Risk stratification survival analysis of HCC patient with PVTT divided by nomogram model. (a–d) Kaplan–Meier survival curves of OS and PFS in training and validation cohort; (e–g) Comparison of Kaplan–Meier OS curves between the high-risk, median risk and low-risk score subgroups in subpopulations with Child–Pugh A, B, or C stage; (h and i) BCLC stage C or D stage, (j and k) solitary or multiple tumors, (l and m) tumor size ≤50mm or >50mm, (n and o) AFP≤400ng/mL or >400ng/mL, (p–r) Palliative, Minimally invasive or Resection.

Figure 4

Correlation analysis of indicators included in nomogram model. (a) Heat map reflecting the correlation of indicators. The larger the absolute value of the number, the stronger the positive or negative correlation; (b–d) Scatter plot displaying the 3 pairs of parameters with the strongest correlation: PLT-CD8⁺T cells counts, PLT–γ-GGT and PLT–Tumor size; (e and f) Percent Stacked Column Chart displaying the distribution of PT-8 indicators among different risk groups among all patients, as well as the proportion of PT-8 indicators among different risk groups; (g) Kaplan–Meier OS curves in subgroups of combination of PLT (<100*10^9/L vs. ≥100*10^9/L) and CD8⁺T cells counts (<320 cells/μL vs. ≥ 320 cells/μL).

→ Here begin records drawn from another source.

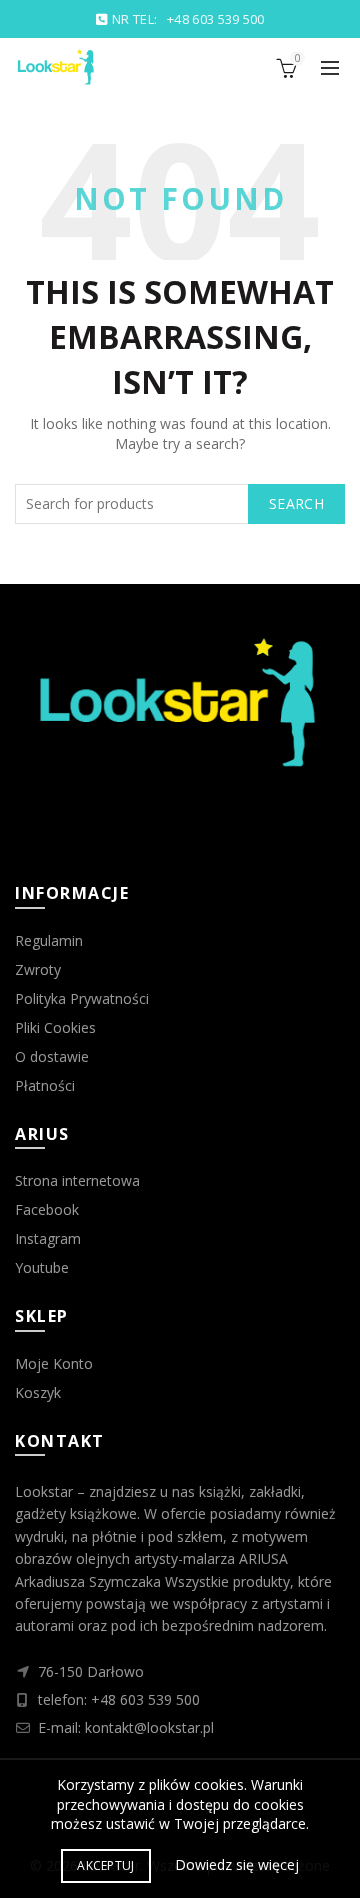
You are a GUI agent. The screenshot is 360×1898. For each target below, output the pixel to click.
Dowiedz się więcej (237, 1864)
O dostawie (52, 1056)
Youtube (42, 1267)
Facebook (47, 1209)
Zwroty (38, 969)
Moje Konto (54, 1363)
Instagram (48, 1238)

LP-HT, Low PLT and High CD8⁺Ts; LP-LT/ HP-HT, Low PLT and Low CD8⁺Ts/ High PLT and High CD8⁺Ts; HP-LT, High PLT and Low CD8⁺Ts.

Figure 5

Comparison of survival distribution by the risk score and PLT-CD8⁺T cells counts in different subpopulations. (a) Sankey diagram displaying the relationship between different risk subgroups, PLT-CD8⁺T cells counts subgroups and 3-year outcome; (b) The rose plot displaying the distribution of PT-8 indicators in all patients and subgroups with tumor size>50mm, multiple tumors, Child Pugh C stage, BCLC D stage, and AFP>400ng/mL. (c–e) Comparison of Kaplan–Meier OS curves between patients with different PT-8 metrics at Child-Pugh A, B, or C stage, (f and g) BCLC C or D stage, (h and i) AFP ≤400ng/mL or >400ng/mL, and (j–l) Palliative, Minimally invasive or Resection. LP-HT, Low PLT and High CD8⁺Ts; LP-LT/ HP-HT, Low PLT and Low CD8⁺Ts/ High PLT and High CD8⁺Ts; HP-LT, High PLT and Low CD8⁺Ts.

Figure 6

Forest map comparing mortality risk in overall survival. PT-8, indicators of binding of different levels of platelets and CD8⁺T cells counts.